• Written exercise
Count the lines in the records that contain the string "screenshot". Reply with only the number.

• Extracted information
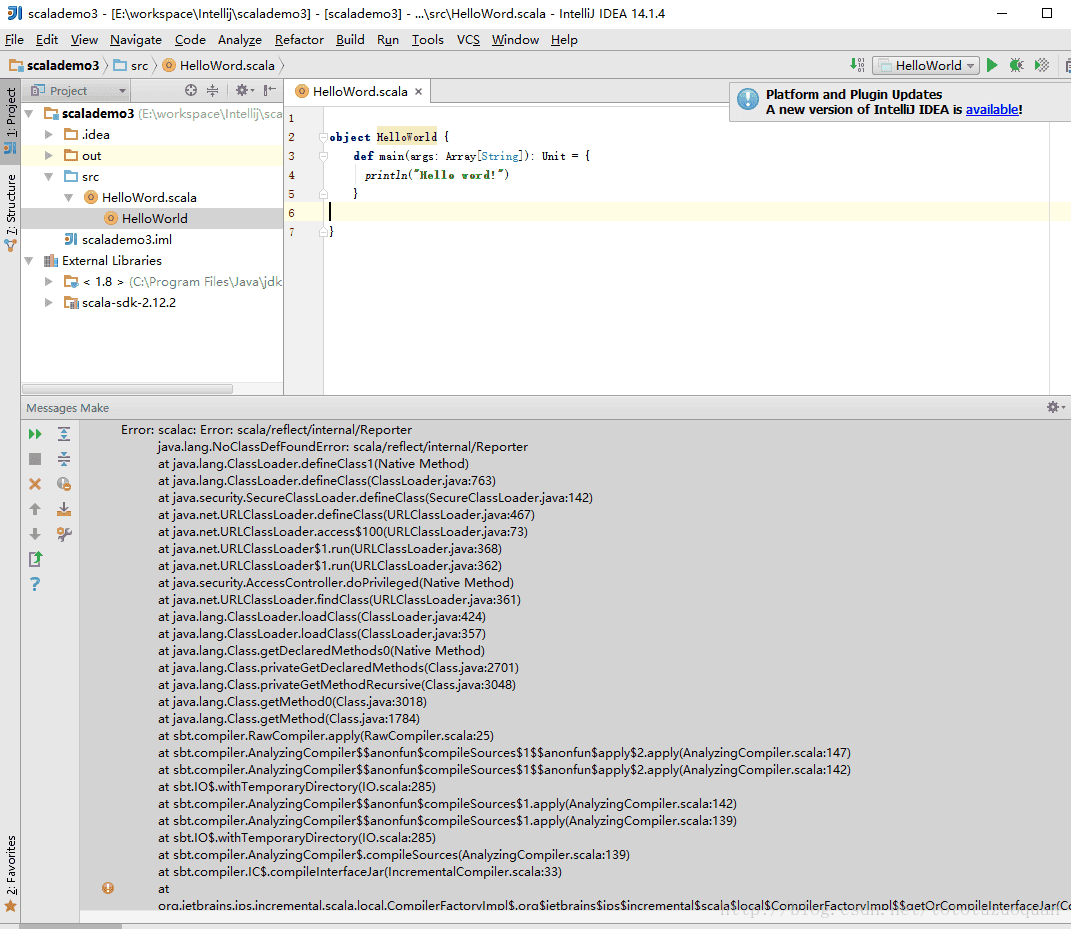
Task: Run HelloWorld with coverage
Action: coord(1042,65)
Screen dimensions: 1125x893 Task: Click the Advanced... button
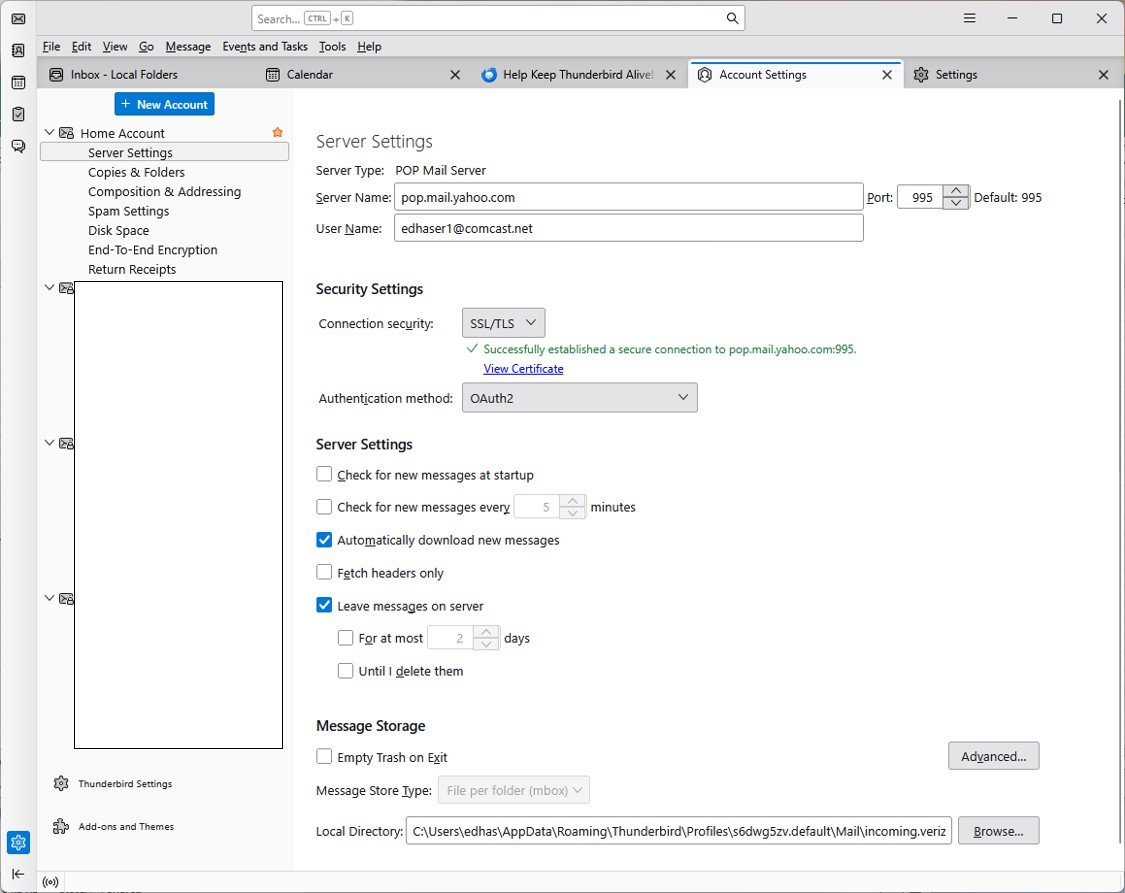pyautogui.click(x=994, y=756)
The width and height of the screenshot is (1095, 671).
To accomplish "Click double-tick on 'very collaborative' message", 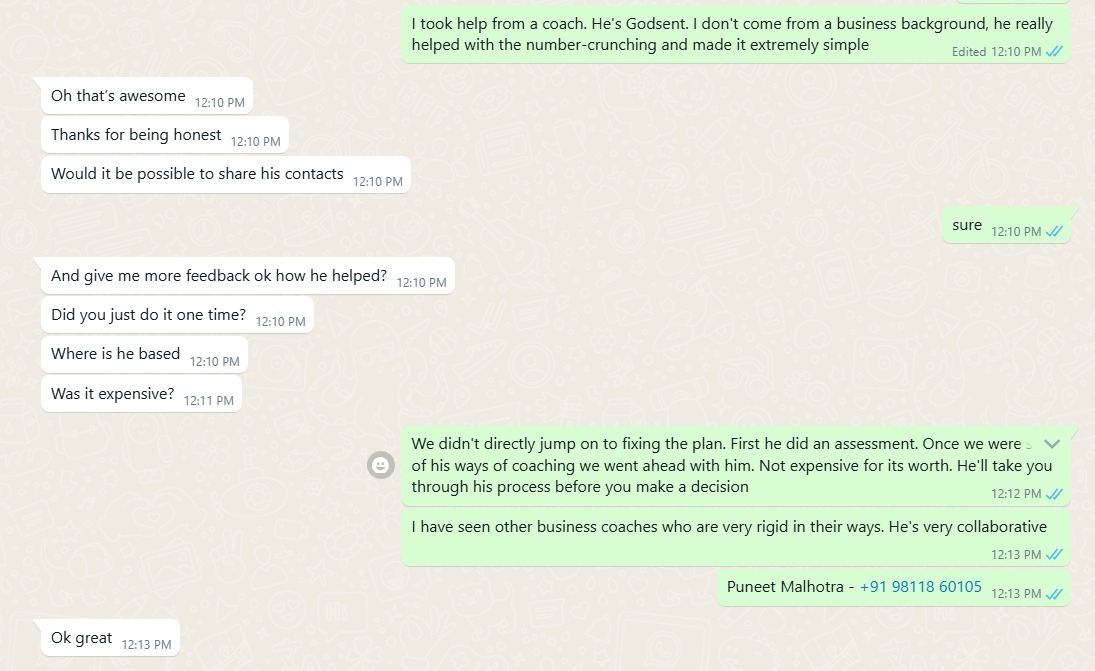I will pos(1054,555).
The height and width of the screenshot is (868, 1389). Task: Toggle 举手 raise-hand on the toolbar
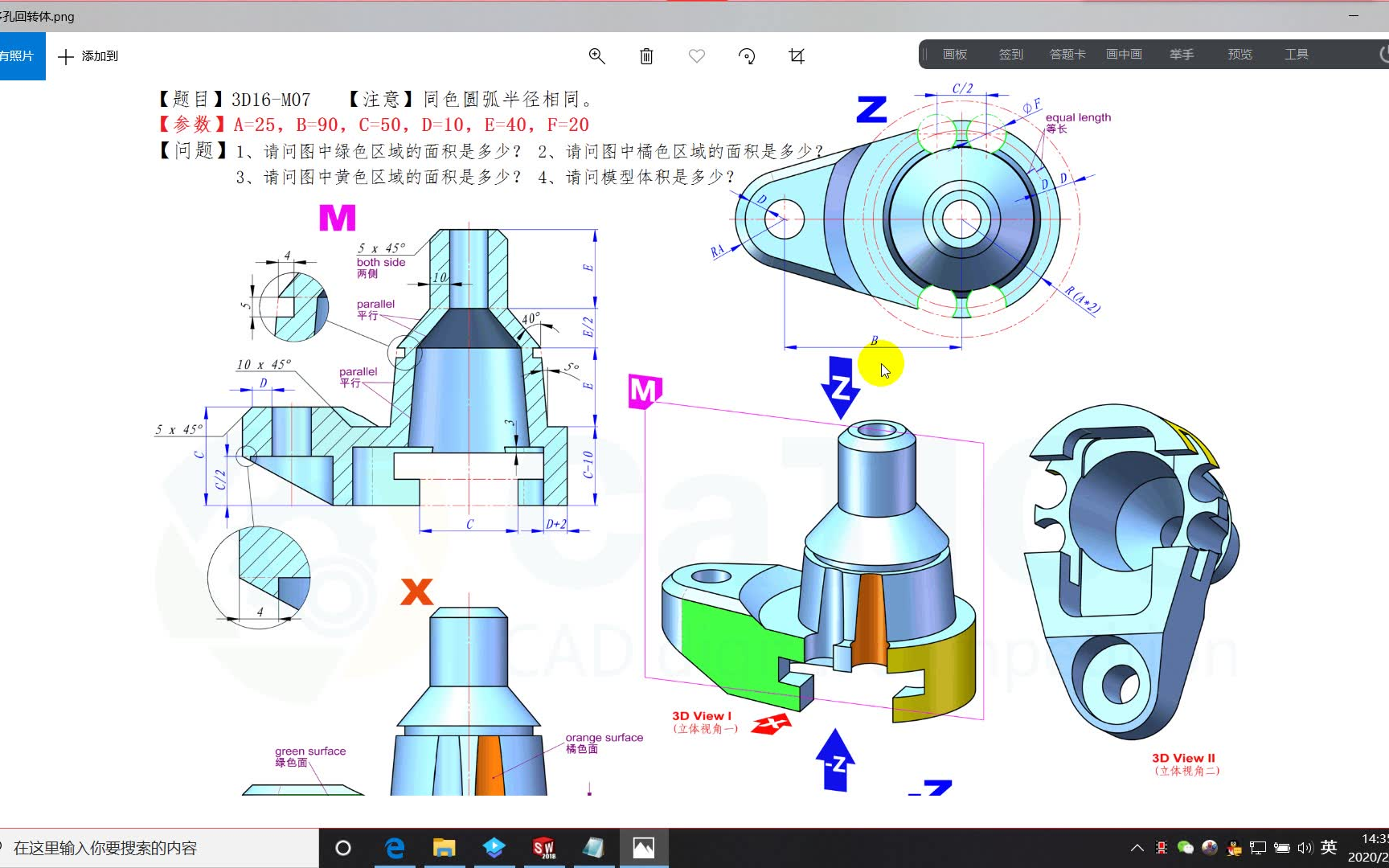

• Task solution
2